Fraternities on campus of course do have a connection, especially when they are being investigated for physical hazing. For weeks, the Sun has been covering every facet of an ongoing investigation into the hazing death and abuses at FAMU. Often race is not mentioned at all, though on occasion, the Sun has quoted a young black man who is an invited guest in the President’s Box at the University of Florida football games. Using a respected black to chastise his or her own is a favorite device in a community which takes its “Black on Black” crime seriously. I have looked in vain to find any report about hazing on college campuses anywhere in Florida or elsewhere, at historically white fraternities, but apparently there is nothing negative or positive to report.

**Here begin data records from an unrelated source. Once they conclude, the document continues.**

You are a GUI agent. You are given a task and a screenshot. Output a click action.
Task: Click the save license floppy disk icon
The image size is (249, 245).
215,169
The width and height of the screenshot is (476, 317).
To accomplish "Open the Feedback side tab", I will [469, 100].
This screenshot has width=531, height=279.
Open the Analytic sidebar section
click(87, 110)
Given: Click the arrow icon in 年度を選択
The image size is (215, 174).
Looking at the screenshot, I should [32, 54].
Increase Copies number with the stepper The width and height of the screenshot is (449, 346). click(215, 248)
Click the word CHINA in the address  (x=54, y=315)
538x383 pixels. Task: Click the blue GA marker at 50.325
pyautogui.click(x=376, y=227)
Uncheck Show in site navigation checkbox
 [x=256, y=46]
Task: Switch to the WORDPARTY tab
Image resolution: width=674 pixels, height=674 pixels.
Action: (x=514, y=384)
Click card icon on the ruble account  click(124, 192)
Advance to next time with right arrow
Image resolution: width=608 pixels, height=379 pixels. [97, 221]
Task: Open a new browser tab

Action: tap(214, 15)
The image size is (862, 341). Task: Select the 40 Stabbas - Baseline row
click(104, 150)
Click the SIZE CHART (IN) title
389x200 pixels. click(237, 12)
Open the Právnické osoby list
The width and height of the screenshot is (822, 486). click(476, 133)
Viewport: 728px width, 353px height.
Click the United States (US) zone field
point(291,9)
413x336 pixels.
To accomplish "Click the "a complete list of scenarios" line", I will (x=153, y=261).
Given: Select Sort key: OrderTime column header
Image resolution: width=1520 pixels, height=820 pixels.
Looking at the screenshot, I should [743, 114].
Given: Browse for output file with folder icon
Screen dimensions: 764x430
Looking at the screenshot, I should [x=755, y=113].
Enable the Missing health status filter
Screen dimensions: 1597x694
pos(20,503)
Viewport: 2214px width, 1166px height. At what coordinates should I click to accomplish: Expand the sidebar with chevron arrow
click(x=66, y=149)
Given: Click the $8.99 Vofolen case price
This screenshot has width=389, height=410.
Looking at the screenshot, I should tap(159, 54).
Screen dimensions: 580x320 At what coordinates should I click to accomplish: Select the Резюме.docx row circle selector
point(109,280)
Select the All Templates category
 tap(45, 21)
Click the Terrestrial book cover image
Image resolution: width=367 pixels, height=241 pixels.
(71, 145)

As long as monopoly daily local newspapers keep slanting information about race, readers will continue to accept the myths those publications have encouraged us to believe for years, e.g., racism no longer is significant in our society; blacks are as likely or more likely to be prejudiced against whites or Hispanics or Asians or any other group you can think of than we are; and, most of all, that society no longer needs affirmative action, thanks to the adjustment whites have made to accommodate African-Americans. In that light, whites do not have to think about the fact that no black has been elected to any statewide office in Florida, since Reconstruction, or that none currently sits on a circuit court bench in Gainesville, Fl, or for that matter in Seminole County. That’s where Trayvon Martin of Miami was shot and killed by another member of a minority–George Zimmerman,–whose mother is Peruvian.